Get-hooked September 29, 2018
How Sangeeta Gala overcame hearing disability to become a key member of the film industry

Sangeeta Gala still remembers the day the day she went to actor Nana Patekar‘s house for the interview. He was sitting with a bunch of people, discussing an upcoming production. After some time Patekar asked the group if it was okay to smoke. Sangeeta spoke up, and Patekar turned to look at her. “If I tell you not to smoke, will you listen? Everybody started laughing…”
And that’s what helped her get into films, or so Gala believes. “Nana said he selected me because liked my confidence, and chose me to train him for Khamoshi“. Patekar played Joseph, the film’s deaf-and-mute protagonist.
Born into a Gujarati family, Sangeeta’s hearing disability was diagnosed when she was two years old.
My parents put me in an English-medium school to give me the best possible opportunities.
Sangeeta went on to graduate in psychology from Jai Hind College, Mumbai.
Right from childhood, Sangeeta was mad about the movies. Watching films, silently and without subtitles, was such a moving experience for her that tears would often well up in her eyes.
She wanted to be part of this magic world, a dream that came true later. After college, she pursued a career in athletics, followed by social work.
Then one day a friend told her that director Sanjay Leela Bhansali was looking for deaf people. All excited, she applied but was not selected. “I was heartbroken and felt that was the end of that”.
Luckily, Sanjay wasn’t satisfied with what he’d got and told his Assistant Director to go hunting for good talent. “A person who’d come to the Bombay Foundation of Deaf Women saw me signing and asked me to join the film Khamoshi to teach sign language to hearing actors. He said he will take me for an interview”.

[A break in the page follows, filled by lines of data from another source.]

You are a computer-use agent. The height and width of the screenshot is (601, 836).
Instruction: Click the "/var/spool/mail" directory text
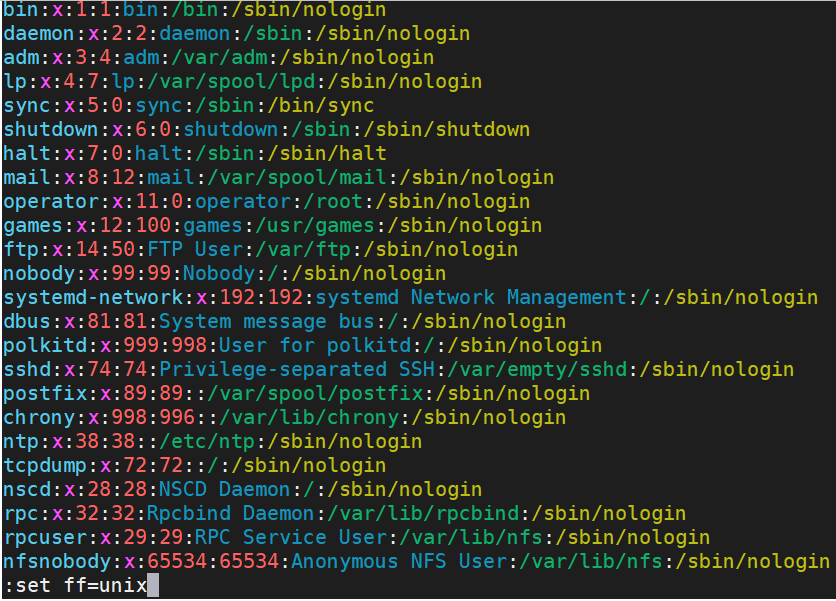[x=296, y=178]
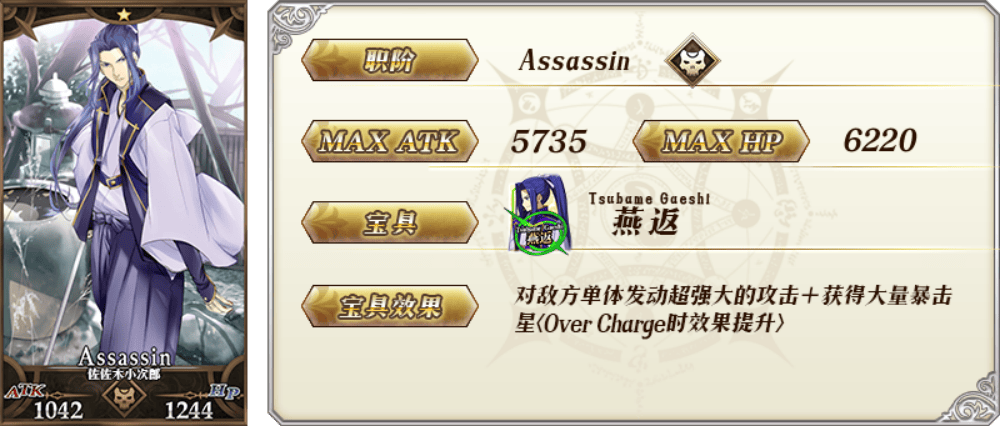Select the MAX HP label button
The image size is (1000, 427).
click(721, 141)
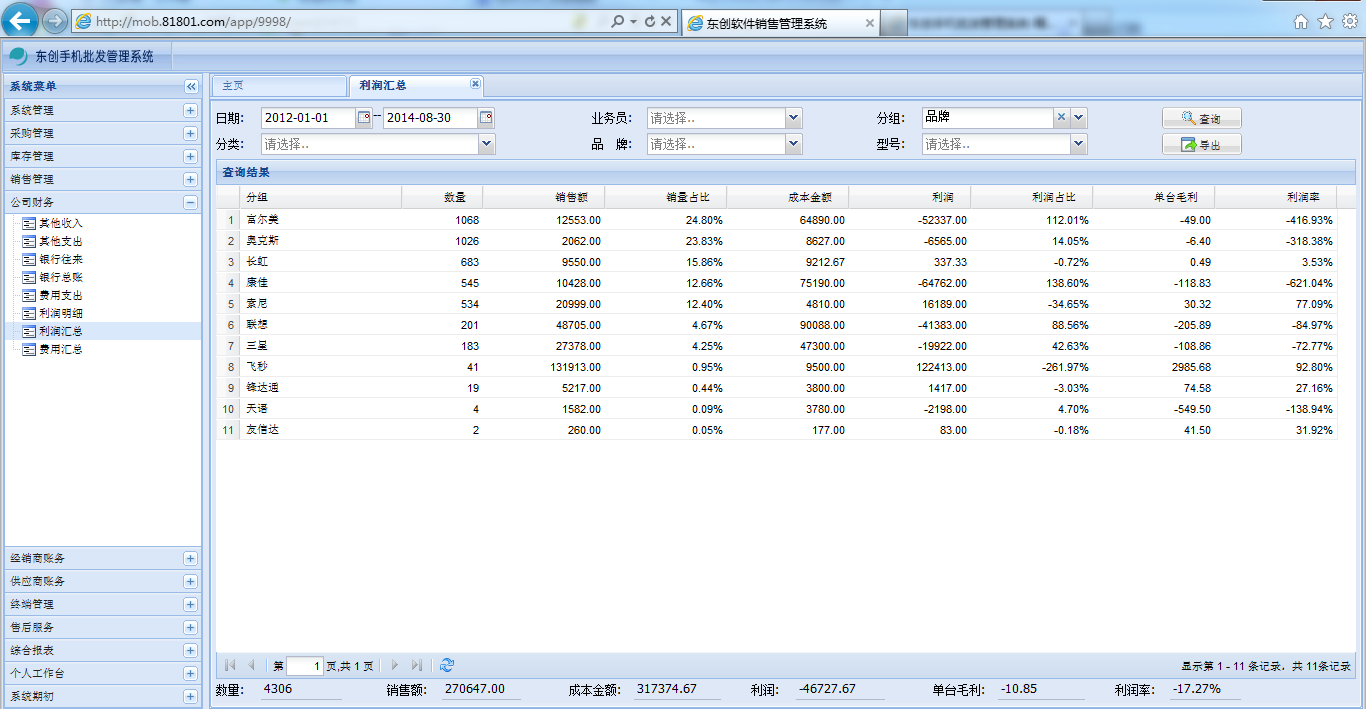Open 利润明细 in the sidebar tree
Screen dimensions: 1366x709
click(60, 313)
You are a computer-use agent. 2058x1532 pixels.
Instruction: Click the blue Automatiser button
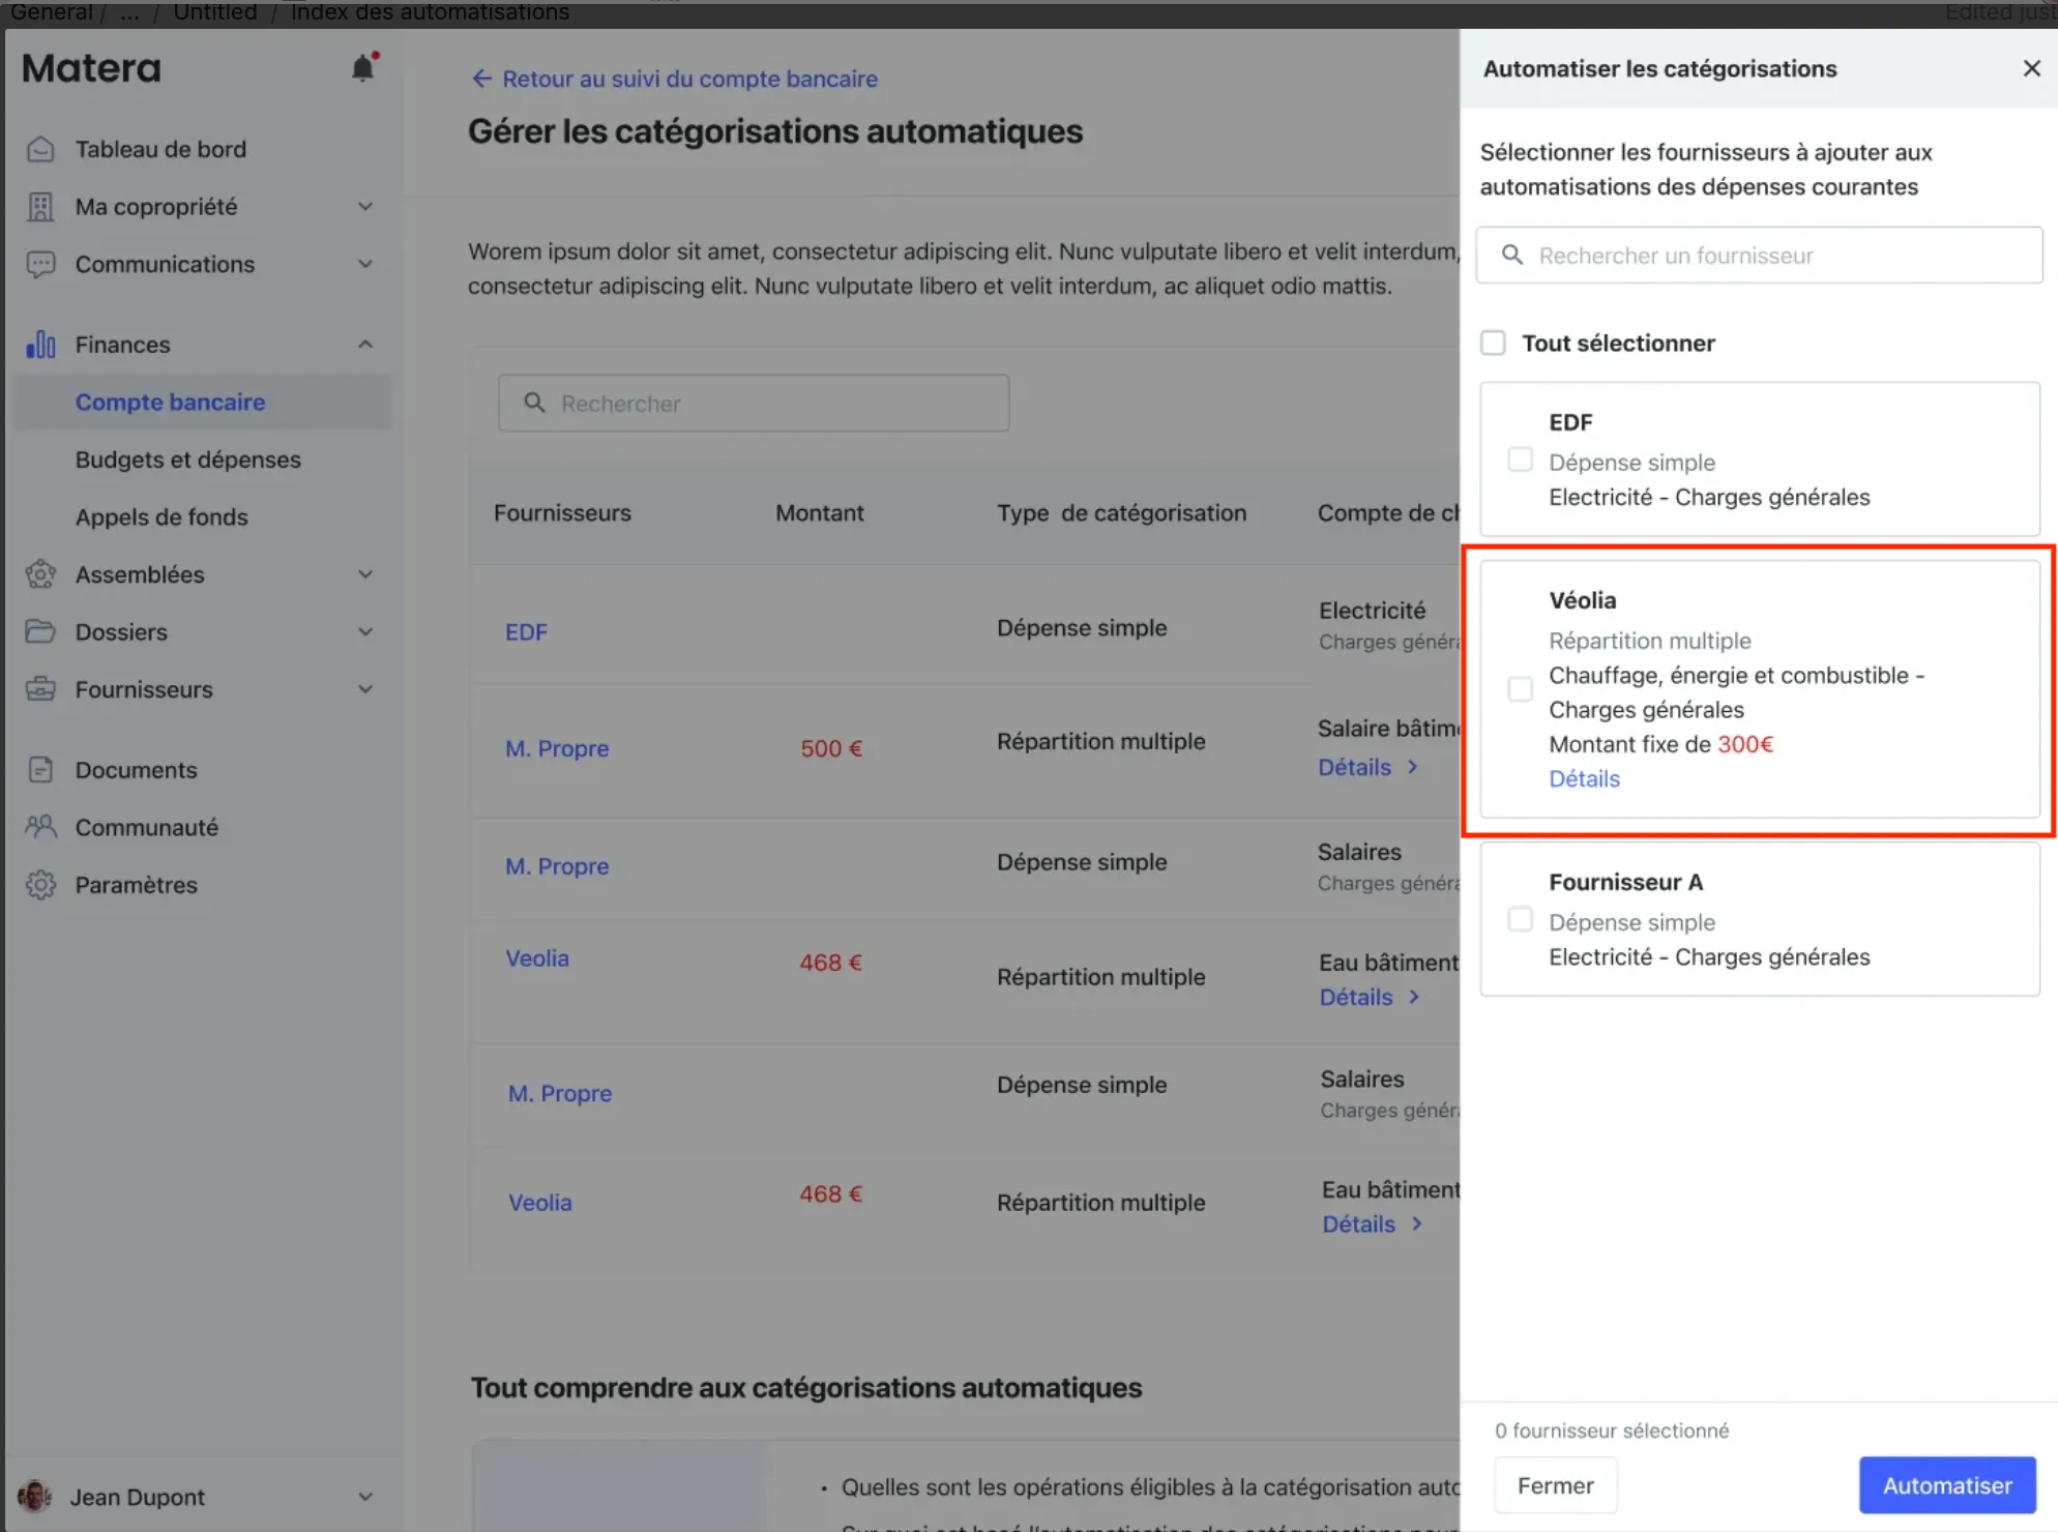click(x=1947, y=1485)
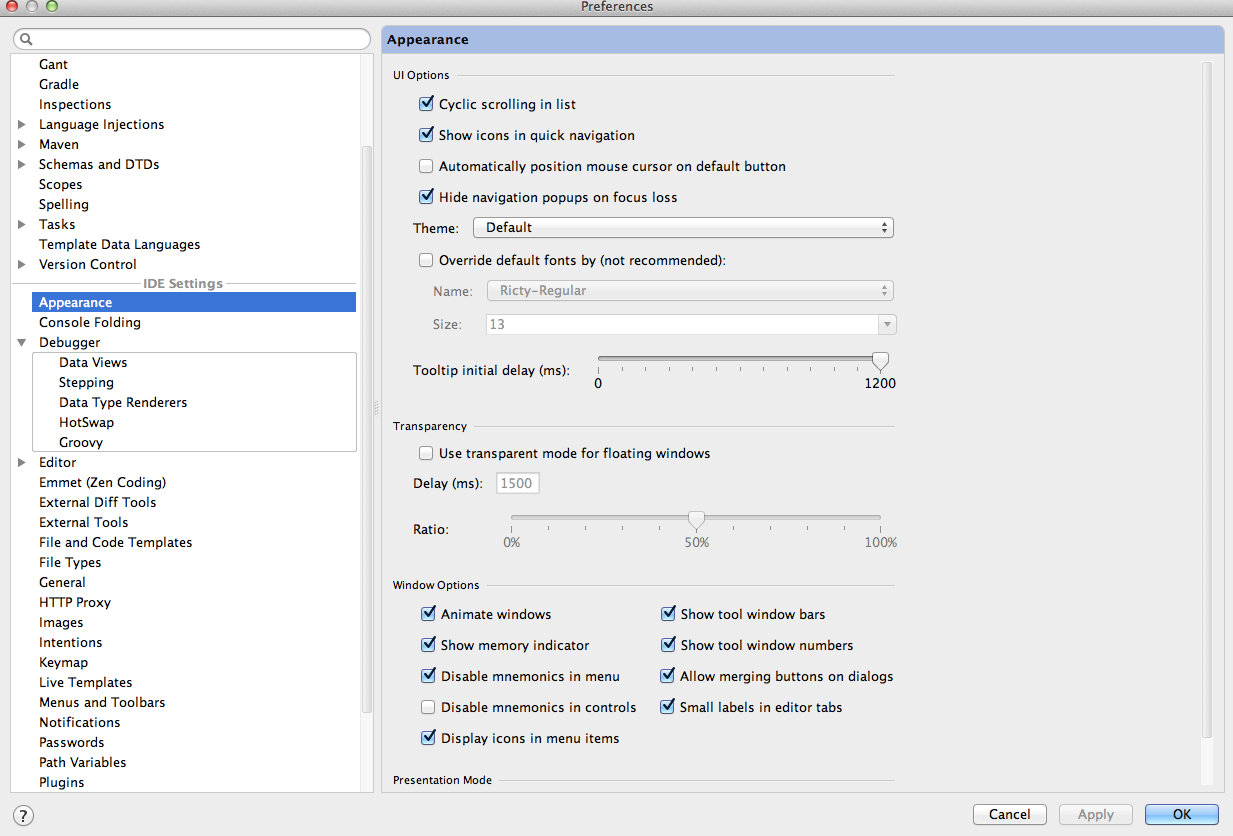Expand the Maven settings node

[x=22, y=144]
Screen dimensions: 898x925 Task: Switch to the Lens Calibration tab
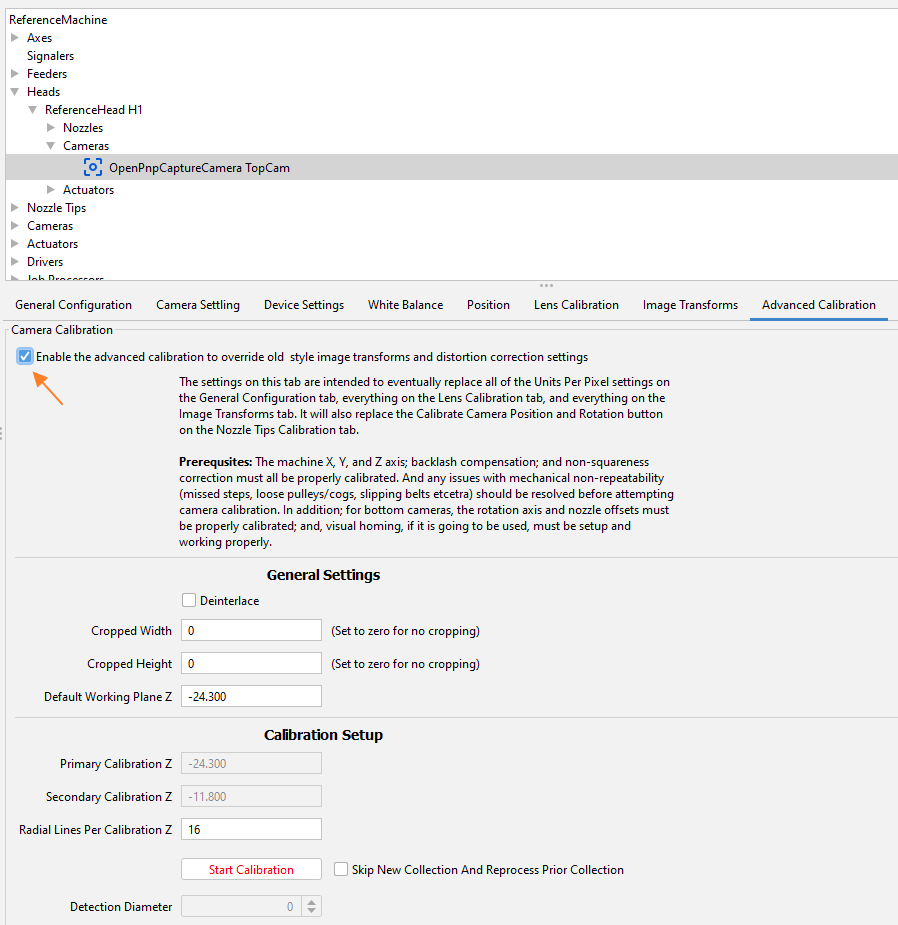(x=576, y=305)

After the film was over, Bhansali went on to make Hum Dil De Chuke Sanam. Sangeeta thought Khamoshi was her one fling with fate. She moved on.
Their paths crossed again when he started working on Devdas. But this time, Sanjay wanted Sangeeta to join him as Assistant Director. “I was happily surprised. I told him that I haven’t learnt (filmmaking), don’t have enough experience. He assured me that he’d seen me working on Khamoshi and had full confidence”.
It was difficult at the outset and she went to Sanjay and said she wanted to quit. “Sanjay told me to be brave. Politics is everywhere, but I need to keep fighting. I worked hard, learnt the ropes and have worked on all his films ever since”>
Sangeeta now works as associate director with Sanjay and also freelances as a trainer to actors playing hearing or speech-impaired characters.
She says, however, that it’s not only about sign language.
“I had to teach them about deaf culture, deaf problems, awareness about the ways of the deaf, their family issues, confidence, etc. I also tell them to meet deaf people, observe them”. She doesn’t use an interpreter while teaching as there’s no problem communicating since she can speak and write well.
She’s worked with Sanjay on many movies, like Black, Guzaarish, Saawariya, Raam Leela, Barfi, etc. Sangeeta has also worked with Mani Ratnam on both the Hindi and Tamil versions of his film Raavan, and the silent Indian sign-language national anthem that plays in cinema halls. She last worked with Anurag Kashyap on Mukkabaaz.
Sangeeta first met Ranbir Kapoor while working on Black, who was then assisting Sanjay on the film. “He learnt some sign language when we worked together in Black and remembered it when I trained him for Barfi”.
The actors who picked up sign language the best were Ranbir, Tamil actor Vikram and Zoya (Mukkabaaz). They, along with Amitabh Bachchan, are also actors who have treated her with a lot of respect. “I will never forget that”.
There are a couple of reasons why the film industry doesn’t cast disabled people in acting roles. For wheelchair users, for instance, there’s the matter of accessibility, with electrical wires, set, etc., equipment all over the set. The other is the matter of monies. People come to watch if the film has a well-known star cast. “It is business which is the barrier”. She wants to select & include real disabled actors for films provided they can perform.
“Movies impact people’s lives’. Hence, Sangeeta wants the industry to make more films featuring people who are blind and deaf, as well as wheelchair users to build awareness, support and eventually, improvement.
“I love films, stories, meeting different people, visiting different places – love everything about my job. I am happy. “
But Gala has one regret. “I couldn’t meet Rajesh Khanna, the one man I so adored”.